§ **EXCERPT TO READ**:
So overall, those comments didn't really have too much of a media impact. If anything, actually bond and stock prices in the aftermath actually rose simultaneously. Because it's this idea that we are getting more concrete hints towards the Fed pivot. We still got further rate rises to come over the coming meetings. However, the pace of those rises is starting to slow down in terms of the intensity of policy tightening, meaning that we're getting towards the peak now of the interest rate cycle.

So overall, as far as this week is concerned, it's pretty quiet for the second half of the week with the US out, but US equities again looking to put in a pretty decent performance. The Nasdaq is just short of 12,000 now and the SP for the moment Friday morning sitting back above 4000.

The UK Economy

The other things then were the UK and the reason why that's come back into focus is because the UK economy is set to be the worst performer in the G 20 by Russia over the next two years, according to the latest forecasts from the OECD. To put that in context, the only country that's going to be worse economically in terms of growth rates out of the G 20 other than Great Britain is Russia. That's quite a stark statemen of the kind of predicament that we find ourselves here in the UK. Germany is the only other G Seven country forecast to shrink next year by 0.3%, but then will bounce back with a 1.5% growth rate anticipate in 2024. 

So, it's kind of like this move back up that we're likely to see in growth rates after we go into this recession in the near term. The OECD chief economist said that the UK's poor performance was because of a combination of rising interest rates, government action to bring down borrowing and debt, and then the market turbulence during Liz Trust's brief period as Prime Minister.

The state of Oil prices

Oil prices closed a little bit lower at the beginning of the week, but it was a really volatile start to the trading week. Prices originally plunged and then rebounded quite quickly because Saudi Arabia categorically denied the report that OPEC was weighing an increase in output that would help to counteract a loss of Russian crude supplies. 

So basically what happened here was that prices hit their lowest oil prices, their lowest level intraday since the beginning of the year. So literally eleven months ago, after the Wall Street Journal reported that Saudi Arabia and other OPEC producers were discussing a production increase of up to 500,000 barrels a day for when the group meets in Vienna at the next meeting coming on the 4 December.

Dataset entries
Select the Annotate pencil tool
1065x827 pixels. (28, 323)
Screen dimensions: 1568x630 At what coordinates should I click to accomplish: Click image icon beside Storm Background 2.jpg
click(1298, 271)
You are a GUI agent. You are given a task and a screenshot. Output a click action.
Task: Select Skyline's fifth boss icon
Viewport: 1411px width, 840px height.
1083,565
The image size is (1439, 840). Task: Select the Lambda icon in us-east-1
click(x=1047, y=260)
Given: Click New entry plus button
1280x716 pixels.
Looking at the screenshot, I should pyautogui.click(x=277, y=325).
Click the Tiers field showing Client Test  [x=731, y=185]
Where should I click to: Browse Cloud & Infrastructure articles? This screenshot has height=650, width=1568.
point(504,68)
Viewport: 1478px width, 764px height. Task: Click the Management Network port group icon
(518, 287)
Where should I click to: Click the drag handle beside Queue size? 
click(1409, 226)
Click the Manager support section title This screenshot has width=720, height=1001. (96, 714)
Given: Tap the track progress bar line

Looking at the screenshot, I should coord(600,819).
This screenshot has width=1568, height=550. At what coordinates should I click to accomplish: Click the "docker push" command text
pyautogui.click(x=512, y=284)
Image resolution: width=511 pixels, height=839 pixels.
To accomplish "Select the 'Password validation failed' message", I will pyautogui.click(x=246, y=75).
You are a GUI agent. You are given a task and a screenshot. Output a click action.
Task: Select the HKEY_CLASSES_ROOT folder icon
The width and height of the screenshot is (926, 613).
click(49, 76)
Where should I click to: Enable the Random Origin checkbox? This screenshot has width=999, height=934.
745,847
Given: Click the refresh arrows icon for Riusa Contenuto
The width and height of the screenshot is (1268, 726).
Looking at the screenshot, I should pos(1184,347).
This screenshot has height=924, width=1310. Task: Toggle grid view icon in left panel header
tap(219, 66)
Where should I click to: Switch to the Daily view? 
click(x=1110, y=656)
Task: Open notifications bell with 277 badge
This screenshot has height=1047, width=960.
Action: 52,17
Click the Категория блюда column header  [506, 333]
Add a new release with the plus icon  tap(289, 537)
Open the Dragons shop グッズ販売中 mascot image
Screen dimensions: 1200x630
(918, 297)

§ **ACTIVITIES**:
A - Answer these questions using the market commentary:
(i) According to the OECD forecasts, which G20 country other than Great Britain will have worse growth?
(ii) What growth rate is anticipated for Germany in 2024?
(iii) What production increase were Saudi Arabia and other OPEC producers reportedly discussing?
B - Write a continuation of the market commentary that starts after its last sentence.

§ **RESPONSES FOR EACH TASK**:
A -
(i) Russia
(ii) 1.5%
(iii) Up to 500,000 barrels a day

B -
Now why are they talking about increasing when we're heading into a recession? Isn't that counterintuitive of what they would want, which is a firmer price? Well, the point is that any decision that they're making timings-wise, an increase in output from the likes of Saudi Arabia leading the charge would come a day before the EU is set to introduce an embargo on Russian oil shipments and plans for G seven countries, then to cap the price of Russian crude. Obviously Saudi denied this, 

but more often than not there's no smoke without fire. It’s not surprising to know that Saudi Arabia lead the movement of OPEC related nations, to increase supply a little bit when those price caps do come in on Russia.

COVID Situation in China

China has recorded its highest number of daily COVID cases since the pandemic begun despite stringent measures designed to eliminate the virus. So several major cities, including the capital, Beijing, the southern trade hub of Guangzhouo, have experienced outbreaks. This is keeping traders on watch on the impact of potential supply chain disruptions. 

However, as much as there has been a little bit of eye on the iPhone production facilities of Foxconn for Apple where there's been lots of unrest there. Otherwise it's then about the overall consumption for crude or if they do go into full lockdown, given the broader context of the recessionary environment we're about to experience globally at this present point in time.